(MATERIAL PROVIDED)

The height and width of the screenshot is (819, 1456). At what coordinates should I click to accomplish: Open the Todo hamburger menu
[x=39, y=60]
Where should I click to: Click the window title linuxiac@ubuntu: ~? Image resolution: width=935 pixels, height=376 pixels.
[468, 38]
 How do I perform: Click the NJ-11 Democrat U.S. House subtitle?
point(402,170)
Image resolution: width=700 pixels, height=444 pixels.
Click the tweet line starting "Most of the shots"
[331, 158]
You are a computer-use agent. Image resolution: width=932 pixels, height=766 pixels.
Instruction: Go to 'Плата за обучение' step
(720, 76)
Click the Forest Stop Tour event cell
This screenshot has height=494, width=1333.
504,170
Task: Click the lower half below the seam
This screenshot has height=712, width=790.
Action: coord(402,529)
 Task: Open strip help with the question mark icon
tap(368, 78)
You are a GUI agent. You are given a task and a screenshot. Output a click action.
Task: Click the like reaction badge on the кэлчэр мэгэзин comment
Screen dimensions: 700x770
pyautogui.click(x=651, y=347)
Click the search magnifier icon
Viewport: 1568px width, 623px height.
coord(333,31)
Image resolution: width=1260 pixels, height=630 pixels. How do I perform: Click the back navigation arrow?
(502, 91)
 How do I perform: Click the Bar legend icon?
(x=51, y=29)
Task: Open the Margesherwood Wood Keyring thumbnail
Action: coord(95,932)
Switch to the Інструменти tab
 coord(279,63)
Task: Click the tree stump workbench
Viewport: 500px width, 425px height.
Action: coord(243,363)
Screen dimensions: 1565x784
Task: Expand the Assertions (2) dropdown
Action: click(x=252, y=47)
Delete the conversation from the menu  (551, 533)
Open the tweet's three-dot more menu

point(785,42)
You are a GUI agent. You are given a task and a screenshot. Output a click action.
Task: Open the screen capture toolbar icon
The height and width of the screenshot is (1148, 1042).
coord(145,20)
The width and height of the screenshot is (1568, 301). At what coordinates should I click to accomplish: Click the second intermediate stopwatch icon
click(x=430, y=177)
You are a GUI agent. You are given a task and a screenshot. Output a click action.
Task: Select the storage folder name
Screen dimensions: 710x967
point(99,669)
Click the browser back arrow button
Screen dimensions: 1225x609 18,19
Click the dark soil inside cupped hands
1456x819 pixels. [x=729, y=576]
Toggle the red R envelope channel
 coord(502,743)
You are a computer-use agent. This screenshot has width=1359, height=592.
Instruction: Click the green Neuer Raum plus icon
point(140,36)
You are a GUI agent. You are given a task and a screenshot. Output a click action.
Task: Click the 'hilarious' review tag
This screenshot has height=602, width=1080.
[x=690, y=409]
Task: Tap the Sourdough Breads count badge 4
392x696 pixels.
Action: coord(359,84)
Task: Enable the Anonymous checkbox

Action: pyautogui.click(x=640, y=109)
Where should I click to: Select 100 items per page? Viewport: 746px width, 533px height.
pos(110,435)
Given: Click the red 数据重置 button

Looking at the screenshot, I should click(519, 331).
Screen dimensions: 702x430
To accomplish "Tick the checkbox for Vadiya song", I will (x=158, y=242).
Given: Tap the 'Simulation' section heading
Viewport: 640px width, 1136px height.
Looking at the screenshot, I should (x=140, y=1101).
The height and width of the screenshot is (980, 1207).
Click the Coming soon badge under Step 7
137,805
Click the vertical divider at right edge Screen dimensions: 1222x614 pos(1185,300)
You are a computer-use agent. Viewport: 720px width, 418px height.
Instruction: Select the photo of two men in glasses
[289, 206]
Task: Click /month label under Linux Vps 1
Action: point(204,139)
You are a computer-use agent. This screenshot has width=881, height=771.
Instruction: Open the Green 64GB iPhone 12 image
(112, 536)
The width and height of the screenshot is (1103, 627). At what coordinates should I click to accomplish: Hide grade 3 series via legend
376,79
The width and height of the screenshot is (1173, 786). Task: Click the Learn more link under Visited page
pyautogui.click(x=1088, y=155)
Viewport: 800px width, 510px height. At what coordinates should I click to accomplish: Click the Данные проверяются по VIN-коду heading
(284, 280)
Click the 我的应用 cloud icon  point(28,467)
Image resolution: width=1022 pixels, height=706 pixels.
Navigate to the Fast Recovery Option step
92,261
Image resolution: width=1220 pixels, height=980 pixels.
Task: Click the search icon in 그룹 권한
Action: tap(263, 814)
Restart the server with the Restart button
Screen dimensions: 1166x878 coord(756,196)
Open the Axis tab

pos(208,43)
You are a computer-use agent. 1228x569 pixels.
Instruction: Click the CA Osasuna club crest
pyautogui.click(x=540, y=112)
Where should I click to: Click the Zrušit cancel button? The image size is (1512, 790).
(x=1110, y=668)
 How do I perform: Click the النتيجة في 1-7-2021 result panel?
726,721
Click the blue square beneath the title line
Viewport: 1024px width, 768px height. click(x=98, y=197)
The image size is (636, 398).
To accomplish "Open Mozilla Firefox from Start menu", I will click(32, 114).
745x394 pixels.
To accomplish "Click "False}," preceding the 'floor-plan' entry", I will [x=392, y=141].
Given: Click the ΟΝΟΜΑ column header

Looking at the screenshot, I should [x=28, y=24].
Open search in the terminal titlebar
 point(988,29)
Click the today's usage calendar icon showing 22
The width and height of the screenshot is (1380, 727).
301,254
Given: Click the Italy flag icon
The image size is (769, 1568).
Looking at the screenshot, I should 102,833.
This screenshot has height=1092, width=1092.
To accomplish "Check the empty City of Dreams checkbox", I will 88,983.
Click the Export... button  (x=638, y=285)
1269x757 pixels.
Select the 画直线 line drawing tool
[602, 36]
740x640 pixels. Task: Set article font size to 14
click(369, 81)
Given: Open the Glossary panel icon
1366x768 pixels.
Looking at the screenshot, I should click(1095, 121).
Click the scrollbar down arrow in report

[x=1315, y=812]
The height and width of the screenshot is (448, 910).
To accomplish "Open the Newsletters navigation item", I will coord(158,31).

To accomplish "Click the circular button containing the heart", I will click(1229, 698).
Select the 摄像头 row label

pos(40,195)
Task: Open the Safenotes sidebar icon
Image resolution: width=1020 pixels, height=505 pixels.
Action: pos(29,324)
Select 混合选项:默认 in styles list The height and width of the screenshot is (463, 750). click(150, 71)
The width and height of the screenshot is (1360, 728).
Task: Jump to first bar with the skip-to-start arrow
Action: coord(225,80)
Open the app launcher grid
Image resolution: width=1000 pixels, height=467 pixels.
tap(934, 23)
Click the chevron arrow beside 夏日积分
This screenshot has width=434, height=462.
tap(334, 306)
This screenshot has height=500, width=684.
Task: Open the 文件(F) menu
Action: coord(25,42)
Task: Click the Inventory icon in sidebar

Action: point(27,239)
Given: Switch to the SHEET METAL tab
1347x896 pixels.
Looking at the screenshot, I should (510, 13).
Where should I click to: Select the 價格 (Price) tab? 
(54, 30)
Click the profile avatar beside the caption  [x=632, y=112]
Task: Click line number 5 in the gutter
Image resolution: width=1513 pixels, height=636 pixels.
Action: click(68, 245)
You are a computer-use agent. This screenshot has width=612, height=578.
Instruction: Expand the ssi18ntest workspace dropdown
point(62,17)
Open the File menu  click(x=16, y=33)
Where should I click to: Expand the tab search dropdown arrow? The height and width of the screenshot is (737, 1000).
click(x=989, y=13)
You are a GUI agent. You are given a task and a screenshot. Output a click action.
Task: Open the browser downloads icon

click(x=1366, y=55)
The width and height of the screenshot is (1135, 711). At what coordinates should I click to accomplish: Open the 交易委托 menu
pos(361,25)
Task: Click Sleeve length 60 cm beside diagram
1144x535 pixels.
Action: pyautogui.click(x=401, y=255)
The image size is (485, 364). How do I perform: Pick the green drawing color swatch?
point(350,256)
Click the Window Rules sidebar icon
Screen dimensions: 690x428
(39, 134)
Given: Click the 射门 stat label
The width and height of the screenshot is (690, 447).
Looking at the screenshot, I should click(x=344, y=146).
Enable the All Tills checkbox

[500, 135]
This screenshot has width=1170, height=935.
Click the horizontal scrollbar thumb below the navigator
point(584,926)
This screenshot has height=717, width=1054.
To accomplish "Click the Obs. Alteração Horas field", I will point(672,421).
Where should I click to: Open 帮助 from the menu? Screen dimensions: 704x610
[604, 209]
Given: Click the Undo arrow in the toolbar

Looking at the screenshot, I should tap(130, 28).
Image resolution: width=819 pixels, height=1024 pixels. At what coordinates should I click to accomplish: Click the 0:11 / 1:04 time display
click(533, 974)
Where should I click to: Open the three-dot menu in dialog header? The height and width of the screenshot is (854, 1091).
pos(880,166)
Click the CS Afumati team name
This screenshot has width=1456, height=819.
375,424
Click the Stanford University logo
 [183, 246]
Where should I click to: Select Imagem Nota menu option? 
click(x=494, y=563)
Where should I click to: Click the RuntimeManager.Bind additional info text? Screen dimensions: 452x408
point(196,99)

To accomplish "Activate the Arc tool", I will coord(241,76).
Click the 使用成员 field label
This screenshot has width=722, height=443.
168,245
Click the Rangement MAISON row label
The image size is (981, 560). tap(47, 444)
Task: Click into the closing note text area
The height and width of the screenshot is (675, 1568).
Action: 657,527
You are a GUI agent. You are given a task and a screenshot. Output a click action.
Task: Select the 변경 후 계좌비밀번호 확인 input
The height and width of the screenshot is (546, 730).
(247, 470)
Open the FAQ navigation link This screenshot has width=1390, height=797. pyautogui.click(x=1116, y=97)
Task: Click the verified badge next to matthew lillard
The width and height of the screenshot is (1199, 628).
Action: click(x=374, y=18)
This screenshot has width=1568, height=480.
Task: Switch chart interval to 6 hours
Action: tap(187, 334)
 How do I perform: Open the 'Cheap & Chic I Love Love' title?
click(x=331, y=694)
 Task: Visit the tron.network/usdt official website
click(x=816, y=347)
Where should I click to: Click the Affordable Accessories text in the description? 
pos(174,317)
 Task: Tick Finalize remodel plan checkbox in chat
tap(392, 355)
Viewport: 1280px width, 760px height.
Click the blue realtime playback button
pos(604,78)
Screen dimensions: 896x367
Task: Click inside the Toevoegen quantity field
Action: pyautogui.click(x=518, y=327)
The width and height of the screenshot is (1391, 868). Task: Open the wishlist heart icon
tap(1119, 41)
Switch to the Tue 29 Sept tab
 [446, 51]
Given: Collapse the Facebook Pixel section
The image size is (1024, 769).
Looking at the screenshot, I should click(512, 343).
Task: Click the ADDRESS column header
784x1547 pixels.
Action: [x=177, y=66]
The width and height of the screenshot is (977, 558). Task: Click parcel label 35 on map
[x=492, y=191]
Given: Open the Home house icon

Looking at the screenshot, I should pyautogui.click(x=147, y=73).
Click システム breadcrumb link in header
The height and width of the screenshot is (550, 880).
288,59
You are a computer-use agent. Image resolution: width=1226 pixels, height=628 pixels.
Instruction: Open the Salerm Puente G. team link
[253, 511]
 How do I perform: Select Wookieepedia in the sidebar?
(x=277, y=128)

(End MATERIAL PROVIDED)

ACTIVITY ▸
Search the data above for the word "computer" and say how many lines contain it, giving only that number.

TASK RESPONSE ▸
7